Ci soffermiamo a presentare Gian Battista Avogadro, noto personaggio presente nella vita sociale del nostro paese.
Maestro di agricoltura, arguto interlocutore e figura rappresentativa nei dialoghi delle "Vinti giornate della vera agricoltura e i piaceri della villa" di Agostino Gallo, invitato dal nobile Ludovico Moro con una lettera datata 23 novembre 1547, lasciò la citta, sua residenza, e si trasferì a Borgo nello stabile di S.Urbano, di sua proprietà. Ivi costruì la sua villa con giardini e pergolati ed una chiesetta in onore del Santo, convertita poi in casa colonica, di cui esiste ancora traccia nei pressi del ponte sul fiume Garza.

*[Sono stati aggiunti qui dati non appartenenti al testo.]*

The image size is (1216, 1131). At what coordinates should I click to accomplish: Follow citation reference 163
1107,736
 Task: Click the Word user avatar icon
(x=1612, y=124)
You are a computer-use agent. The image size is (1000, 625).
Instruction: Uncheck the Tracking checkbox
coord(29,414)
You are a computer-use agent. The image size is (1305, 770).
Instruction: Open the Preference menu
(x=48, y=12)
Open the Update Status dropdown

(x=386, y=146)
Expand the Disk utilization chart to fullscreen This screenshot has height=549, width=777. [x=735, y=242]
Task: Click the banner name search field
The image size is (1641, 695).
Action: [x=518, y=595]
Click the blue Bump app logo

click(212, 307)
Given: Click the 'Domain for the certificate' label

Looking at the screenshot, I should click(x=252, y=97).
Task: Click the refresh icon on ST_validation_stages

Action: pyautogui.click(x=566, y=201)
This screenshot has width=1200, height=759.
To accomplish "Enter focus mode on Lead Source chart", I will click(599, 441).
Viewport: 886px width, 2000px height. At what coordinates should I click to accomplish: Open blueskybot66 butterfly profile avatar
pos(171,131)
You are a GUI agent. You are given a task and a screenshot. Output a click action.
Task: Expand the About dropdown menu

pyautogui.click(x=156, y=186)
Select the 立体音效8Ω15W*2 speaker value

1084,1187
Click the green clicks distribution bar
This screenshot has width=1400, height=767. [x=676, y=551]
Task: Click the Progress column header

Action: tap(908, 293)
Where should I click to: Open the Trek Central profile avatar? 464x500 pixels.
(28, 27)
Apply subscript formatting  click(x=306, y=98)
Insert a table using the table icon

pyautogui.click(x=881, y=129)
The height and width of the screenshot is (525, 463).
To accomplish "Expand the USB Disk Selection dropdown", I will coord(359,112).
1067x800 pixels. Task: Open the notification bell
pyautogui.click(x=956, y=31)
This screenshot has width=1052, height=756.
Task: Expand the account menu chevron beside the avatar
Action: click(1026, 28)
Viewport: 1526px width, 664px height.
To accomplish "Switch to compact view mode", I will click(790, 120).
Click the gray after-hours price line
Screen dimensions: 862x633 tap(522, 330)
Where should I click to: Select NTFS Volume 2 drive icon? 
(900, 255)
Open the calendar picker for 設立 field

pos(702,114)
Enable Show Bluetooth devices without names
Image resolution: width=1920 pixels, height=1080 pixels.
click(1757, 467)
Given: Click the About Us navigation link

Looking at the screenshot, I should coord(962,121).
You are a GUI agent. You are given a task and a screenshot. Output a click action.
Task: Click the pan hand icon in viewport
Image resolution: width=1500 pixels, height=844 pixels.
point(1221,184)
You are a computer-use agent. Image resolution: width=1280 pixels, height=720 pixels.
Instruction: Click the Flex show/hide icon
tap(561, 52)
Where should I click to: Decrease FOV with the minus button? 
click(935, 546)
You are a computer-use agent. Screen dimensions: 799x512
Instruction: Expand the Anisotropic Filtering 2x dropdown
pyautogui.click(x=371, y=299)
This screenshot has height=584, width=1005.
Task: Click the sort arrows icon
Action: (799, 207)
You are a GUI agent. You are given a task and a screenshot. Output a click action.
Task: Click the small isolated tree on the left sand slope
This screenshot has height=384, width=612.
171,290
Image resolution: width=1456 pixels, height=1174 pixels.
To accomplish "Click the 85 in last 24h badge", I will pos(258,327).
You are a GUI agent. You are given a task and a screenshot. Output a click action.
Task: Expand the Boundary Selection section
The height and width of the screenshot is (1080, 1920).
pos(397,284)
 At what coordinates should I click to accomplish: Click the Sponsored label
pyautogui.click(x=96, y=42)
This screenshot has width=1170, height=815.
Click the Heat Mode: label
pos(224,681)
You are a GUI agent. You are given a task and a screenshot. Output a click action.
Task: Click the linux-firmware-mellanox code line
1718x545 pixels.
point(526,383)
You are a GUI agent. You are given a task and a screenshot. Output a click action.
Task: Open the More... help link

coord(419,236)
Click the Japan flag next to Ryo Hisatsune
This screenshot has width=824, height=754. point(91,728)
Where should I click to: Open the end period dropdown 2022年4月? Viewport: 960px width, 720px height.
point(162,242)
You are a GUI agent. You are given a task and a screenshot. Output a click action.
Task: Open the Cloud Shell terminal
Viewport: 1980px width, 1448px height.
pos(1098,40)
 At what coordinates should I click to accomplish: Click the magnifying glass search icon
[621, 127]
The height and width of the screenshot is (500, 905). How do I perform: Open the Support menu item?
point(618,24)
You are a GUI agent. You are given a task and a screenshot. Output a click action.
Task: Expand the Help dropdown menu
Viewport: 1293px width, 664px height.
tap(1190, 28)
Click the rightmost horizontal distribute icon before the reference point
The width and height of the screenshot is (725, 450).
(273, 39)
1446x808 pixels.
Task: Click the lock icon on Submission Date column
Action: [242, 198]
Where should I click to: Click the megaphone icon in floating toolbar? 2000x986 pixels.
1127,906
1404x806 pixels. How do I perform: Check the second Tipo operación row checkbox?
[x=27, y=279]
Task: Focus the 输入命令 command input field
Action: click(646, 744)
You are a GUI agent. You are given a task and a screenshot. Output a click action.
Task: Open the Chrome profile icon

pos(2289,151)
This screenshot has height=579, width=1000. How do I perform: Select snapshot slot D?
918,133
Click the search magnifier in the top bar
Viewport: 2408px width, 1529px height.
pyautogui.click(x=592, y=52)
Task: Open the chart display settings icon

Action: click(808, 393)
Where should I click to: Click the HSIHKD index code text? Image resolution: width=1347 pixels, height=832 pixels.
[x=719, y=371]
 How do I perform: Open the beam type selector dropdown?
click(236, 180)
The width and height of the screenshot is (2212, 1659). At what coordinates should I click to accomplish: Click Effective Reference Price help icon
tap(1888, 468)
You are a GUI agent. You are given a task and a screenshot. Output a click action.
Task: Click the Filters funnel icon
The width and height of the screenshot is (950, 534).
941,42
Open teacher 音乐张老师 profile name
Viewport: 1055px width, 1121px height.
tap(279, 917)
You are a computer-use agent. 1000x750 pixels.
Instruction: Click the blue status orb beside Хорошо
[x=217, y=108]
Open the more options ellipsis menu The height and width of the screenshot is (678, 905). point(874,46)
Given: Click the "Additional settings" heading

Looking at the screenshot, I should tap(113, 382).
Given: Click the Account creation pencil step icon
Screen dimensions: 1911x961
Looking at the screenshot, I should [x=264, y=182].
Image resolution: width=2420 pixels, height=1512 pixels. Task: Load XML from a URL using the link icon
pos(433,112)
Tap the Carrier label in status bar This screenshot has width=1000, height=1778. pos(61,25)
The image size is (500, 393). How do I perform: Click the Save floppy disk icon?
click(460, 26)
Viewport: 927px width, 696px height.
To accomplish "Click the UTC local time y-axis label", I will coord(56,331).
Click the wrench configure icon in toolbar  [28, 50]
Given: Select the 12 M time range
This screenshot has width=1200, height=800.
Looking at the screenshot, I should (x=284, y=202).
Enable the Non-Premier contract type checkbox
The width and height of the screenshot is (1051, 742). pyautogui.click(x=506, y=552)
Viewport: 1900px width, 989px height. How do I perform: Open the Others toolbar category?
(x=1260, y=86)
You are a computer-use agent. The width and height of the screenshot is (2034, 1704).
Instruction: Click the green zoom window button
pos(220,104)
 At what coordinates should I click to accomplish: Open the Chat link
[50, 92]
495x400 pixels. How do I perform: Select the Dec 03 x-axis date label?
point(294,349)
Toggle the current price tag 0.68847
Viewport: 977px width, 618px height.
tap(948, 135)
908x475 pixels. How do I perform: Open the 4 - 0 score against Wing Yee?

In questa dimora egli amava soggiornare e radunare amici e gentildonne. Ed agli amici che lo biasimarono per aver abbandonato la città per abitare in quella piccola villa, egli rispose che se avessero conosciuto anche loro le delizie ed i benefici della campagna, sicuramente non gli avrebbero mosso simili critiche ed anzi, gli avrebbero scritto sulla porta di casa le stesse parole che Catone, lasciata la grandezza di Roma per ritirarsi nel suo piccolo podere, trovò sulla sua: " O ben fortunato Catone, poichè solo tu sai vivere al mondo".
I Nassino
La Nassina è una grande cascina a sud dell'Emilia, confinante con il territorio di Montirone e Bagnolo Mella. Ne furono proprietari anticamente nobili Nassino ritenuti probabili discendenti dagli antichi capitani di Concesio. Essi non figurano nella Matricola Malatestiana del 1406, ma risultano quali firmatari del patto di unione con Venezia del 1426.
Facciata frontale della cascina Nassina
Ad un ramo di questa famiglia appartiene Pandolfo Nassino, cronista attento e severo che, attraverso le sue "Memorie", preziosissimo autografo queriniano del sec. XVI, lascio molti scritti interessanti sulle numerose famiglie nobili bresciane denunciando i loro fasti e nefasti. E' proprio per merito di questo personaggio che si hanno notizie di un certo Emiliano Nassino, un valoroso ignorato dalla Repubblica Veneta per la quale egli combattè e mai ricordato dagli storici per le sue gloriose imprese. A Pandolfo si deve anche, con gli uomini radunati a san Vigilio e convenuti da ogni parte della valle, la presa dell'Albera e di Canton Bagnolo in Brescia nel 1426.
Un altro Nassino, Baldassare, partigiano dei Visconti, fu invece decapitato l'8 agosto 1440.
La stirpe dei nobili Nassino si estinse dopo il 1796 ed il loro stemma è azzurro con giglio coronato d'oro.
Della cascina Nassina, oltre ai nobili Nassino, furono proprietari il Conte Aimo Maggi e recentemente gli attuali signori fratelli Nodari.